*** Materials provided Section Begins ***

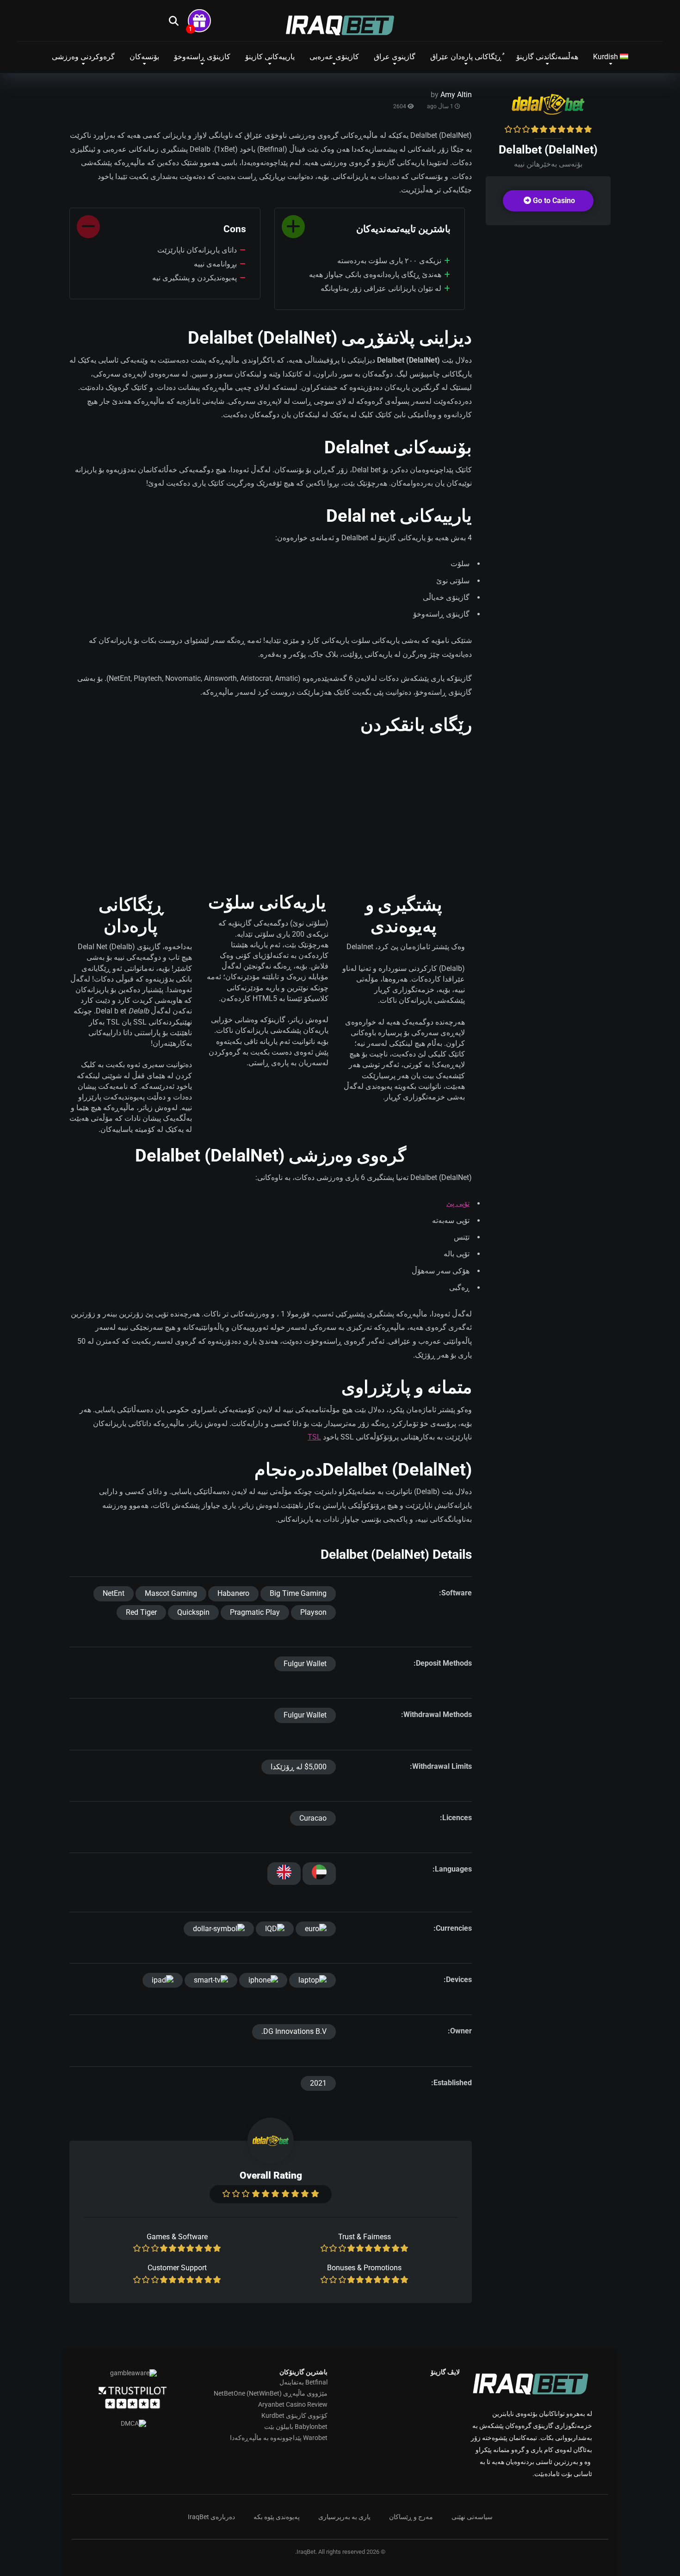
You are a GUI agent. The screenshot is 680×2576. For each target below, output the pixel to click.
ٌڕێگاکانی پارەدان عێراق (465, 56)
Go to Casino (553, 200)
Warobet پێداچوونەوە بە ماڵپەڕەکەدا (279, 2437)
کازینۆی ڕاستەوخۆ (202, 56)
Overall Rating (271, 2175)
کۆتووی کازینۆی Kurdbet (294, 2415)
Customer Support (177, 2267)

*** Materials provided Section Ends ***

Task instructions: Please copy the line holding "Overall Rating (271, 2175)" and all lines after it to the end of the records, exactly, and nothing else.

Answer to this problem:
Overall Rating (271, 2175)
کۆتووی کازینۆی Kurdbet (294, 2415)
Customer Support (177, 2267)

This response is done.